Avec regret nous quittons ce petit coin de paradis ; nous devons effectuer les formalités règlementaires d’entrée dans les Grenadines avant le weekend.

A Clifton nous retrouvons Robert et Annie dans leur boutique de souvenirs et artisanat fait main. Nous les avions rencontrés en 2012  (voir archives Philéas à Union  au lien  suivant :
Ils ont élus domicile aux Caraïbes depuis 40 ans et sont installés à Union depuis deux décennies. Leur fils Nicolas et leur belle-fille Linda proposent dans leur magasin situé à deux pâtés de maisons, des produits français : vins, pain, fromages, yaourts maisons. Père et fils sont pilotes, ils se rendent régulièrement en Martinique et à Grenade pour s’approvisionner avec leur petit avion. Les liaisons aériennes commerciales avec les îles voisines sont irrégulières et aléatoires.
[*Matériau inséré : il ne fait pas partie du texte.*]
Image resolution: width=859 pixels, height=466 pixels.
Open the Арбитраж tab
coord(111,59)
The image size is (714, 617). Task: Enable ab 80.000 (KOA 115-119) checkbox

La saison dernière, le chikungunya a sévi à Union comme dans toutes les Antilles. Rares sont ceux qui ont échappé aux piqûres des aedes femelles. Six mois après avoir fait un don du sang aux moustiques antillais, Robert est tout juste rétabli. Dans les rues de Clifton les victimes souffraient de douleurs articulaires et musculaires et, celles qui parvenaient courageusement à se déplacer, avaient des allures de petits vieux, le dos courbé, en appui sur des cannes ou des bâtons…
A bord nous sortons répulsifs et moustiquaires pour nous prémunir d’une attaque sournoise des moustiques inhospitaliers.

Place deClifton
A Union point de transformation depuis 2012, les kites surfeurs profitent de la générosité d’Eole et s’adonnent toujours à leur hobby à l’intérieur de la barrière de corail. Les hauts fonds restent aussi menaçants et demeurent peu ou pas balisés. Le plan d’eau est un superbe patchwork de couleurs variant du vert émeraude au bleu roi, rivalisant avec le ciel pour offrir à l’œil une palette étonnante de nuances subtiles. 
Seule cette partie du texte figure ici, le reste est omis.